Going down the data below, set down exactly the line with "How do I perform: Click the Durum" and each line after it through the line with "Open the 詳細"; no other lines.

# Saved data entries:
⁂

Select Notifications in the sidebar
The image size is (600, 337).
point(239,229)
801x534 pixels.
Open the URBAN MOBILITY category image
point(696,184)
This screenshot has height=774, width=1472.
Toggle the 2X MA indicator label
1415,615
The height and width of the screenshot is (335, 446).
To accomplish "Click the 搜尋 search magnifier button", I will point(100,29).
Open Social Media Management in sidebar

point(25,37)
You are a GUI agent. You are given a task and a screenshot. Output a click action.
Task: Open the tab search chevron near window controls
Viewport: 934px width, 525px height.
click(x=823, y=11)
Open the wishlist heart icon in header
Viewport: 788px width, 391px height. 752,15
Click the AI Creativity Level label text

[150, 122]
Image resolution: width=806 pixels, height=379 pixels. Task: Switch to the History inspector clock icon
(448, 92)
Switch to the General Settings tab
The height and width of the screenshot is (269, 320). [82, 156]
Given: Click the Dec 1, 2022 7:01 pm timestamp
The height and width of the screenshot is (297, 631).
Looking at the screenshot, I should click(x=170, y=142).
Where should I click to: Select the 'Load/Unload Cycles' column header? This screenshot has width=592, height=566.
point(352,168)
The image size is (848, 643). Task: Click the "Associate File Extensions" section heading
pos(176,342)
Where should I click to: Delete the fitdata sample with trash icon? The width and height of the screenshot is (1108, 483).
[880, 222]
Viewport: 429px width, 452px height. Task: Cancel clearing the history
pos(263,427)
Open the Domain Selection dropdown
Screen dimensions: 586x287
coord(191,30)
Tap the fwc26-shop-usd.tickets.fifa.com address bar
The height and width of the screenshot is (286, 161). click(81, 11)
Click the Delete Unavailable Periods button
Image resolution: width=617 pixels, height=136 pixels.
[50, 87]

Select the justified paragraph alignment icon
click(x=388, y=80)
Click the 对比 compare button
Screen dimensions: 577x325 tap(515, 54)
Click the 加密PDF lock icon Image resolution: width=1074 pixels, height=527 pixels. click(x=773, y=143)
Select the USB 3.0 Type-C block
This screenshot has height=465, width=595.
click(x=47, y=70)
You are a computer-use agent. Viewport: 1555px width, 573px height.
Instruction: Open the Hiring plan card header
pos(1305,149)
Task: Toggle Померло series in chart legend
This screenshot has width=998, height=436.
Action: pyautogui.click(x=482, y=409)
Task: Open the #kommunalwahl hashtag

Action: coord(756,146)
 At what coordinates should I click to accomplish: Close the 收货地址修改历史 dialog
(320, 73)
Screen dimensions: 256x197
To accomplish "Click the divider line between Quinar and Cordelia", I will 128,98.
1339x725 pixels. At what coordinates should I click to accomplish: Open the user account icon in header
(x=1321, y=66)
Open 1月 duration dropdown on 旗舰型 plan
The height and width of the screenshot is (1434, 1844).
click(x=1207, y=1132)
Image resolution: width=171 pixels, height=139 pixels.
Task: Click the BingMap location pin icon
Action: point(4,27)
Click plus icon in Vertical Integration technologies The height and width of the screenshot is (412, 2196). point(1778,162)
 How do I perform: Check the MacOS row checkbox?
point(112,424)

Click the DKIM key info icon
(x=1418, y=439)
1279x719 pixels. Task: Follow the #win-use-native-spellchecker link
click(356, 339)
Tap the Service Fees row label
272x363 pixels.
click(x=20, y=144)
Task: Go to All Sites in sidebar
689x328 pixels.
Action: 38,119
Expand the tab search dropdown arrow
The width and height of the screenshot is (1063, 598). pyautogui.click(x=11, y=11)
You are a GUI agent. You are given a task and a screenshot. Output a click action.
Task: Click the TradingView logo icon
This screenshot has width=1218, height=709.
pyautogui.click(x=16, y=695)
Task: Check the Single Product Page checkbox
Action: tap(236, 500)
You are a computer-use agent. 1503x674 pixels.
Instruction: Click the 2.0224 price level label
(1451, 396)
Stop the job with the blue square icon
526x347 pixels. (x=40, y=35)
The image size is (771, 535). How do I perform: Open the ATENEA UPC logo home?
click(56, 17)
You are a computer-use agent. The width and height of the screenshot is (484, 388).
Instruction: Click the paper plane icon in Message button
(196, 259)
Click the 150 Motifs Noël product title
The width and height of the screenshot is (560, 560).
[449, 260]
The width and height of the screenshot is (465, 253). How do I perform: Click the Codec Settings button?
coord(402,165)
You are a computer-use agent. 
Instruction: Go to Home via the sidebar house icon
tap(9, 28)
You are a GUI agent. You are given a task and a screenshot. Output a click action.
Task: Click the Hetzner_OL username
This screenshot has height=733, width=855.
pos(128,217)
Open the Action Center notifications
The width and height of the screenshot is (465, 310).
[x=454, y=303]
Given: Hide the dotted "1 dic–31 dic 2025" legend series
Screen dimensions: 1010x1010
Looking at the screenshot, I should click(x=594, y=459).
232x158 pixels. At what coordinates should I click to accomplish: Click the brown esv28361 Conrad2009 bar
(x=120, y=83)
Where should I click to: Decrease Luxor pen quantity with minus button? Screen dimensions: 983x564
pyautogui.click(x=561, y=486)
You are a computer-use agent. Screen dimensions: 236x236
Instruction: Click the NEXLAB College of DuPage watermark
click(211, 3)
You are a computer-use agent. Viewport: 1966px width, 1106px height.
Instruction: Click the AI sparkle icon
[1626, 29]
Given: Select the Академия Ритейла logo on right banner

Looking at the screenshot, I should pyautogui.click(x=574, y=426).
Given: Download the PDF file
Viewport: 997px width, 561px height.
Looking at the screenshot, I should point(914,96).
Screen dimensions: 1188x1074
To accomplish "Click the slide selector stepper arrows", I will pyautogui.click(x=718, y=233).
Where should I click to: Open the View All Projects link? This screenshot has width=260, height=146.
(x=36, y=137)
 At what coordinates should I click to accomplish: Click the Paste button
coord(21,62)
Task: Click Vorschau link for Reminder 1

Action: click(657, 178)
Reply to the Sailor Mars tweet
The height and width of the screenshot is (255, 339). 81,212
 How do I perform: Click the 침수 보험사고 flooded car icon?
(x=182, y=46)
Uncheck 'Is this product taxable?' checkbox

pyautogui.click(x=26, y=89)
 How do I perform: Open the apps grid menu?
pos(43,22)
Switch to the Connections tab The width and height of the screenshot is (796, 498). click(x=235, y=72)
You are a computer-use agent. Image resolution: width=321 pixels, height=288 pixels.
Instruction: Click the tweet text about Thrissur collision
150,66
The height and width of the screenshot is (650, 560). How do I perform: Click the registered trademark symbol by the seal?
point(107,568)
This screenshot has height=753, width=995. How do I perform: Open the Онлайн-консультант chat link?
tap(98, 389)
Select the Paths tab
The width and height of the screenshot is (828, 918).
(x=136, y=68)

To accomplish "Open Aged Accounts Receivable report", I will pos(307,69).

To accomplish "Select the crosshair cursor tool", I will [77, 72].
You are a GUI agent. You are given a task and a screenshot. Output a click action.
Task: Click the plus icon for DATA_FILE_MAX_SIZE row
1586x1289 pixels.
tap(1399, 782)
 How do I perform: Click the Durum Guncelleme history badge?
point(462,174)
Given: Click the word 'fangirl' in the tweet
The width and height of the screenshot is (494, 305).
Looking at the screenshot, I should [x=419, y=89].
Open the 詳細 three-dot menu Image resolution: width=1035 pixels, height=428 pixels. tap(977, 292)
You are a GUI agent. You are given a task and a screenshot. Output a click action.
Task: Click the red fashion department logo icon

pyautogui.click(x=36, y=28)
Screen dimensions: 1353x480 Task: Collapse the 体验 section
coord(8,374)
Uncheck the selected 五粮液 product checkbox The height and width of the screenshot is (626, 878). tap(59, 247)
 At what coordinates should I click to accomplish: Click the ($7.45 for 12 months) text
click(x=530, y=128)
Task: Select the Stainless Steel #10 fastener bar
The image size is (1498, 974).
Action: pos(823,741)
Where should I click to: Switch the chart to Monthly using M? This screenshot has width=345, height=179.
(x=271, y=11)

⁂

# Your solution:
 How do I perform: Click the Durum Guncelleme history badge?
point(462,174)
Given: Click the word 'fangirl' in the tweet
The width and height of the screenshot is (494, 305).
Looking at the screenshot, I should [x=419, y=89].
Open the 詳細 three-dot menu Image resolution: width=1035 pixels, height=428 pixels. tap(977, 292)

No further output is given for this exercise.